Pero a lo que iba. Si durante sus dos mandatos iniciales, Concha se bañó en sangre, en el tercero se bañó en oro. No le sucedería en esa tercera oportunidad lo de la primera vez, cuando, a su retorno a España, debió pedir dinero prestado. Esa vez, pese a que la insurrección mambisa estaba en su apogeo, Concha hizo un Gobierno que la gente definió como de las «b»: baile, baraja y botella. Ganaba y perdía grandes cantidades de dinero en la casa de la Condesa de Jibacoa, de quien era contertulio asiduo, y como apenas se ocupaba de la guerra, los intransigentes decían que estaba vendido al oro mambí.

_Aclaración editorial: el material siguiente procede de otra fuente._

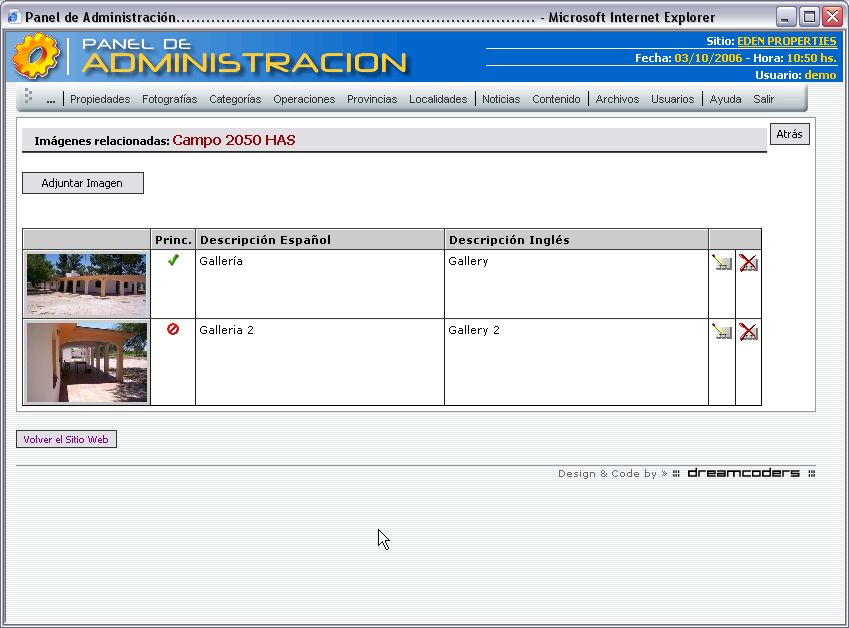Image resolution: width=849 pixels, height=628 pixels.
Task: Open the Gallería building thumbnail
Action: pos(87,284)
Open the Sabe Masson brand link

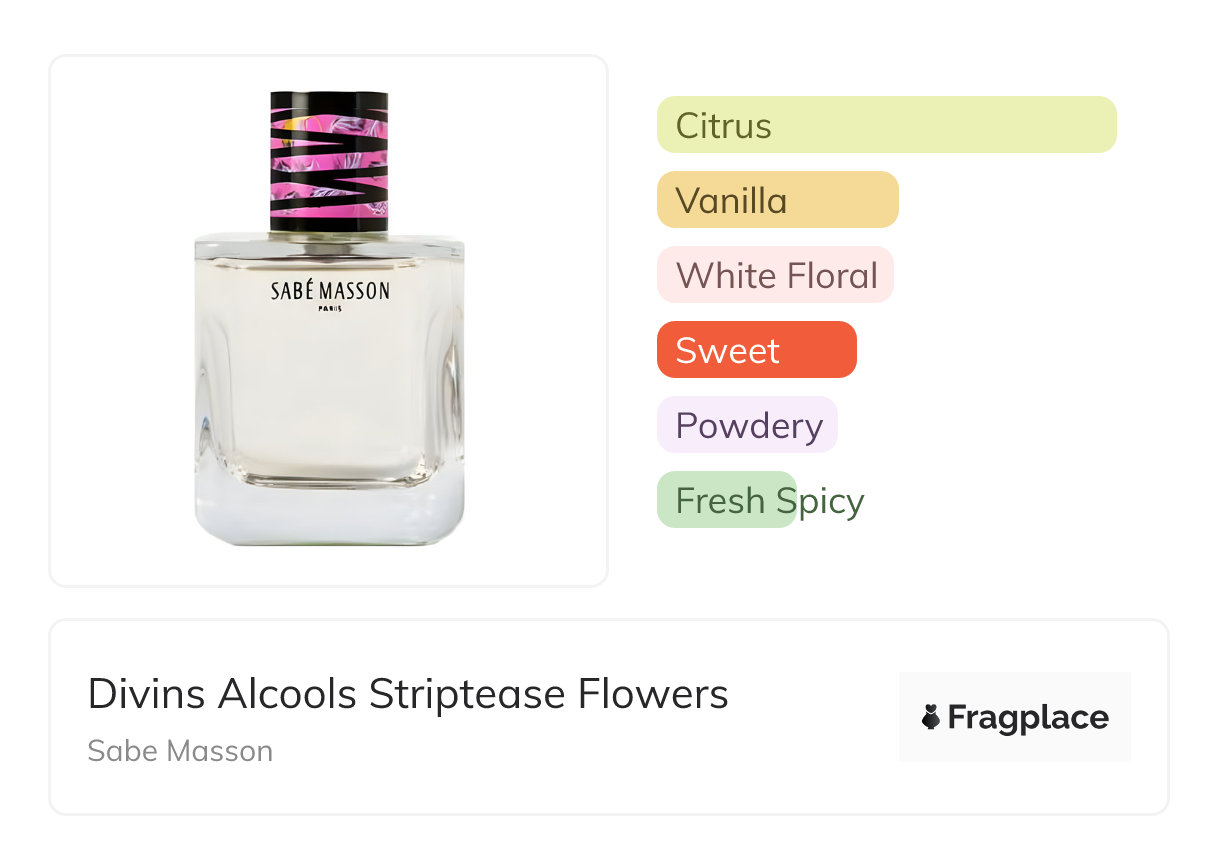(180, 751)
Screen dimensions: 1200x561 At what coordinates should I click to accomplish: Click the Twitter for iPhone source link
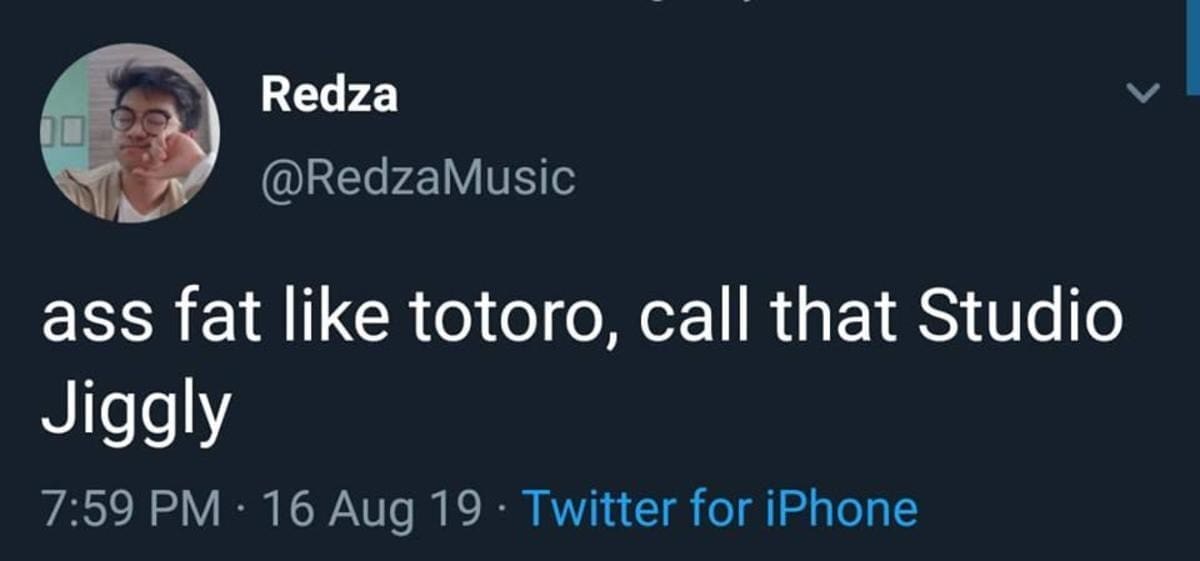click(x=719, y=508)
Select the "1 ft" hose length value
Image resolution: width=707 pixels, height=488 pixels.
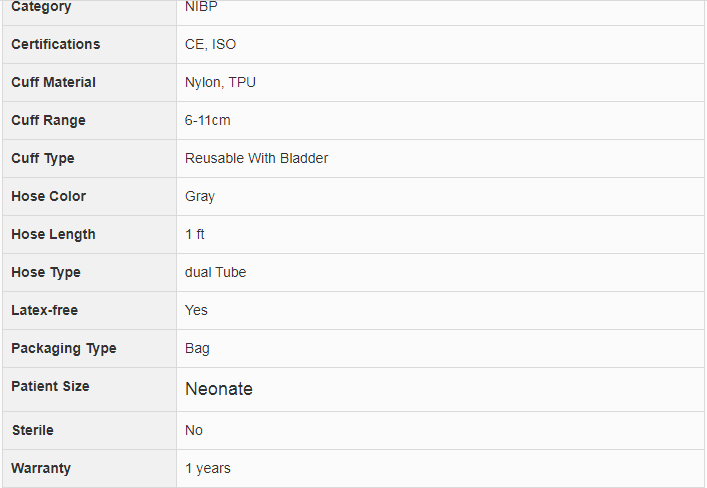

Es Concha el protagonista de la anécdota con la que cerraré esta página. Marianao se había convertido en uno de los lugares preferidos de veraneo de las familias habaneras pudientes y allá fue Concha, con la suya, a disfrutar de las aguas medicinales, la limpieza del aire y la belleza del paisaje.
Una noche, el capitán pedáneo local, señor de horca y cuchillo, sorprendió una mísera timba en un cuchitril de La Ceiba. Uno de los arrestados dijo que en Marianao se jugaba fuerte, pero que el oro cerraba los ojos del capitán. Picado en su amor propio, el hombre se metió en una casa rica.
—Preso todo el mundo en nombre de la ley —vociferó al llegar a la sala de juego, donde jugaban a los naipes—. ¡Vengan! Pónganse en fila y díganme uno a uno sus nombres.
Concha, que estaba entre los jugadores y tallaba la mano en el momento de la interrupción, dijo su nombre y todos sus títulos con pasmosa frialdad, y pidió enseguida a uno de sus ayudantes que arrestase al capitán pedáneo y lo internase en el Morro.
Tres días después, apiadado de la familia del preso, el Gobernador ordenó a su secretario que buscase una capitanía para el sujeto.
—En Santa Clara, General, en la localidad de Jumento, hace falta un pedáneo —contestó el aludido.
—¡En Jumento! ¡Excelente! Ningún otro sitio parece destino mejor para ese animal —comentó Concha.
Fuentes: Textos de R. Cabrera, Villoch, Roig, De la Iglesia y Pérez Tarrau.